Sono convinto dai tempi dello “scambio” caduta di Berlusconi riforma Dini delle pensioni, che si stesse creando una cesura profonda tra rappresentanza sociale e politica. Resa strutturale in Italia dallo scioglimento del PCI e dalla immediata corrispondenza tra adesione a Maastricht ed accordi concertativi che toglievano scala mobile ed autonomia rivendicativa. I record negativi sul salario che si registrano in Italia sono una triste conferma. Nella prima fase ci fu un’opposizione sociale ma anche politica di massa che vide un confronto conflittuale tra centrosinistra e sinistra che teneva conto delle destre che si riorganizzavano e di questo dato strutturale. La sconfitta subita non ha trovato risposte adeguate. Mi pare che si oscilli tra due impostazioni che entrambe personalmente non mi convincono. L’accettazione del meno peggio. Oppure il sono tutti uguali ed anzi più sono uguali meglio è perché così prima o poi le masse capiscono. Entrambe le impostazioni mi sembrano precisamente prive di rapporti di massa anche se la prima ha spazio elettorale e la seconda non lo trova. A dire la verità si sono anche cercate strade non schiacciate su questa divaricazione. Ma adesso mi sembra pericolosamente preminente. Io ne soffro proprio per come è la mia cultura, radicale ma tesa a trovare e se possibile creare differenze negli “altri” ed ad avere la capacità di agire battaglie di massa cercando strade per vincerle. Senza di questa attitudine la mia esperienza dice che non c’è politica ma neanche lotta sociale.

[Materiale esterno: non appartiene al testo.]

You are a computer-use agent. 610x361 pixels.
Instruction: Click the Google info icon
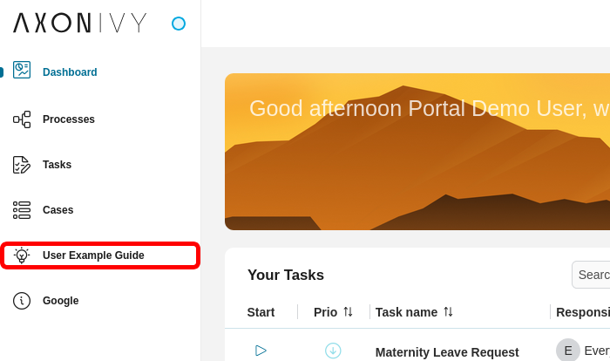coord(22,301)
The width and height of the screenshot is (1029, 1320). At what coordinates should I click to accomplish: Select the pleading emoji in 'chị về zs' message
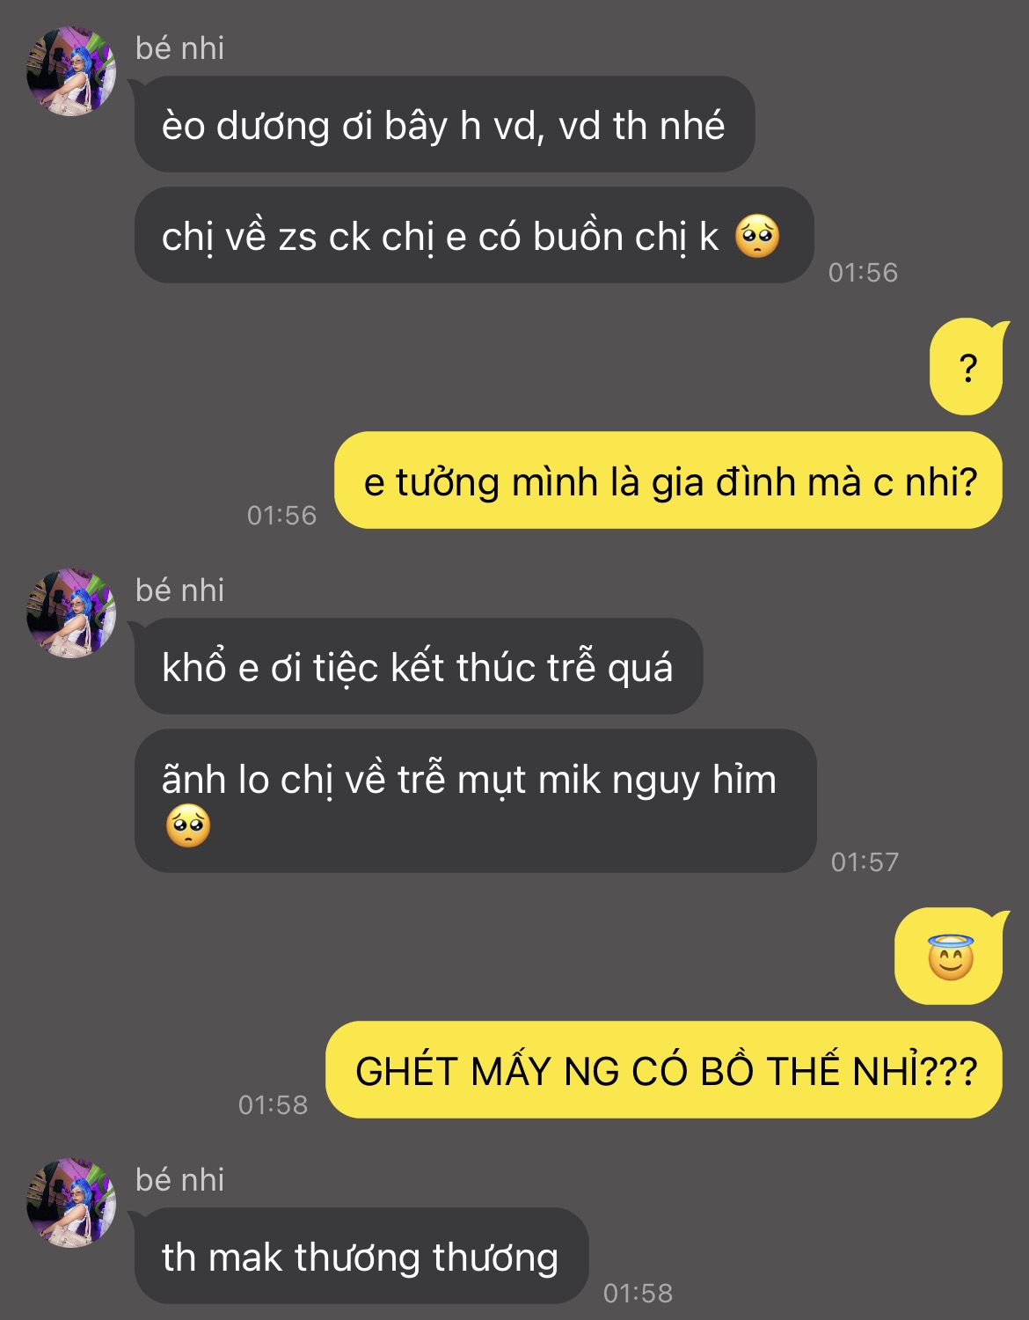[757, 236]
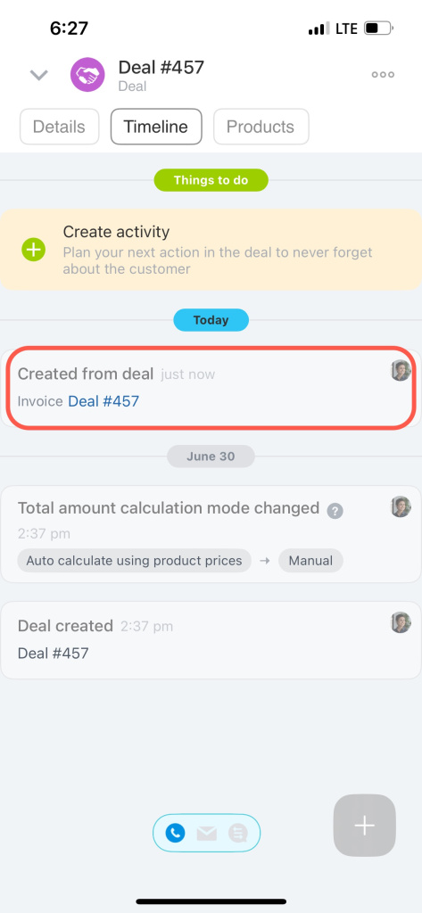Open the chat message icon

[x=238, y=834]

Sono molto colpito ed addolorato dall’ennesimo terribile voto del Parlamento Europeo sulla guerra. È stato il mio Parlamento e non era così solo pochi anni fa. Certo ce ne erano le premesse. Oltre ad essere arrabbiato, da tempo, con transform, ci interroghiamo sui perché di questa deriva di un Parlamento che è diventato peggio degli Stati dove c’è più dialettica. Abbiamo cominciato a farlo più a fondo ai tempi della risoluzione che cambiava la Storia della seconda guerra mondiale e equiparava fascismo e comunismo. Cose che ai miei tempi erano impensabili. Cosa era successo? Che il processo di costruzione della UE, basato su funzionalismo e intergovernativismo, con gli allargamenti legati all’adesione al neoliberismo di Maastricht, ha portato ad un peso degli Stati nuovi entrati cui è stato delegato il revisionismo storico che serviva anche alla svolta neo atlantica e di militarismo europeo. Questo fuori da ogni vera discussione di popolo, di partecipazione intellettuale. L’Europa reale si fa e non si discute. False contrapposizioni tra europeisti reali e sovranisti in realtà alleati in questo processo di snaturamento profondo che rovescia le ragioni fondative. Dalla Pace alla Guerra. Come sempre quando tutto è in mano ai dominanti e le persone sono dominate.

Per me questa dimensione, quella europea, è determinante. Qui la politica di massa, da sinistra, non c’è. Spirito di scissione, avanguardia naturalmente servono. Ma se non si ha la dimensione di massa il rischio oggi più che essere il nemico che marcia alla tua testa è che sei tu che volti le spalle alla Storia.